S&P cuts its rating on Best Buy (BBY +15.1%) to BB+ from BBB-, saying a buyout led by founder Richard Schulze would "materially weaken" the company with the substantial amount of debt it would add to the retailer's balance sheet. The ratings agency says depending upon the nature of a finalized buyout, it could lower its ratings by several more notches.
Comments (11)
  • Clayton Rulli
    , contributor
    Comments (2860) | Send Message
    LOl a bit premature isnt this? the deal isnt official is it?
    6 Aug 2012, 03:53 PM Reply Like
  • billddrummer
    , contributor
    Comments (1734) | Send Message
    No, the deal isn't official, but the agency appears to think the company's prospects aren't any better even if the takeover bid fails.


    If Mr.

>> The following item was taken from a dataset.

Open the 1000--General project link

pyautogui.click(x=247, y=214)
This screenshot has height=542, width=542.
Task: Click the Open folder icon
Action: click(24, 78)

Schulze is unsuccessful in his bid to take the company private, all the problems which have been identified at length will remain--compressed margins, falling FCF, diminished close rates, more lookers than buyers, a continuing trend of showrooming for high margin product, and C-suite confusion.


    Add to these issues the higher interest carry on the company's debt, and current coverage ratios seem under pressure, no matter what happens with the bid.


    It's almost as if the rating agency is trying to prevent the same things which tarnished its reputation during the mortgage debacle--being proactive rather than reactive.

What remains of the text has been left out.